Bettona
Loc: San Francisco Bay area
A few weeks ago at the Singapore Zoo my husband and I photographed this beautiful cheetah at the same time from virtually the same spot. My husband’s (Sony RX10 IV) picture is much warmer than mine (Sony A6600). Neither picture has been altered in any way. Can anyone tell me why the pictures are so different?
The answers are in the EXIF data.
The top / yellow has a manually set WB. Something done by the photographer in control of that camera. The bottom image has Auto WB as determined by the camera.
There's other differences such as the metering mode, the focal length, the aperture, shutterspeed and ISO making the exposure completely different between the two images. But, the WB is the most obvious beyond the different focal lengths of the zoom lens.
Bettona
Loc: San Francisco Bay area
That was a fast answer! I was looking again at the Exif data, noticed the same thing and was about to amend my question, but you beat me to it. Thank you!
Bettona wrote:
That was a fast answer! I was looking again at the Exif data, noticed the same thing and was about to amend my question, but you beat me to it. Thank you!
No worries. Glad you saw the same.
I don't know Sony , but different cameras jpegs have different picture quality settings that are chosen by the user or assigned automatically by the camera. Combinations of things like saturation, color tone, brightness, contrast, etc. Are grouped to make up different style categories like standard, landscape, faithful, portrait, etc. These are usually customizable by the user that wants to bother, or under full control in raw.
Also, some sensors / image processors handle light differently than others, so one camera may produce a different tone / etc image from another...even when both use identical WB, Aperture, etc. then, too, different lenses handle light differently. The different coatings, and other factors, may producer deeper greens, brighter yellows, etc, from another lens when the two shots use the same camera, WB, etc.

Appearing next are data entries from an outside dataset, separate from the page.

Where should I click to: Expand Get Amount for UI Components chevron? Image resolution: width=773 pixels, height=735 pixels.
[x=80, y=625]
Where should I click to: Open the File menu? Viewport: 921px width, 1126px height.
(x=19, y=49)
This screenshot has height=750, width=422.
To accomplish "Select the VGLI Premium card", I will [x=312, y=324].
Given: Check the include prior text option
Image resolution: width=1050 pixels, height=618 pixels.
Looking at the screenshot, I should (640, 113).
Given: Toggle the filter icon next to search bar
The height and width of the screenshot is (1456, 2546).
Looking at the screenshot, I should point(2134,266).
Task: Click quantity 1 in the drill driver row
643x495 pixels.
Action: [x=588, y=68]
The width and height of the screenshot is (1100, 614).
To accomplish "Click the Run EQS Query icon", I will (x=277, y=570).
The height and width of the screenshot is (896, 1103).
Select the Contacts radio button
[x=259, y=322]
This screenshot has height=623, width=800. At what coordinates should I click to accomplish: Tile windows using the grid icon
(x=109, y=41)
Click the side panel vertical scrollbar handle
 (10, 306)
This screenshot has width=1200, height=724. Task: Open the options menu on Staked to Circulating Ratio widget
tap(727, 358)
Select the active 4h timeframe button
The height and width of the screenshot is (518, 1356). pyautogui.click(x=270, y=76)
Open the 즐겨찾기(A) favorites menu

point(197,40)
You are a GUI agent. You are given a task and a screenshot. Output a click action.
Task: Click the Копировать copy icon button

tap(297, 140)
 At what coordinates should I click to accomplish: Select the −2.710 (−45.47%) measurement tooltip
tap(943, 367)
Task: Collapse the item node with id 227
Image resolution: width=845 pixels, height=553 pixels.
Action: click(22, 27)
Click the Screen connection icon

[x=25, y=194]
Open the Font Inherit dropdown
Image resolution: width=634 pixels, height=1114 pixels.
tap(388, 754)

Why would you expect them to be the same?
The bottom one is more correct. Look at areas that are supposed to be gray such as the rock and dirt. The top one is contaminated with yellow. Probably a white balance issue somewhere.
CHG_CANON wrote:
The answers are in the EXIF data.
The top / yellow has a manually set WB. Something done by the photographer in control of that camera. The bottom image has Auto WB as determined by the camera.
There's other differences such as the metering mode, the focal length, the aperture, shutterspeed and ISO making the exposure completely different between the two images. But, the WB is the most obvious beyond the different focal lengths of the zoom lens.
Help a beginner please.
How do you find the EXIF data for these pictures from the UHH post?
Fotoartist wrote:
The bottom one is more correct. Look at areas that are supposed to be gray such as the rock and dirt. The top one is contaminated with yellow. Probably a white balance issue somewhere.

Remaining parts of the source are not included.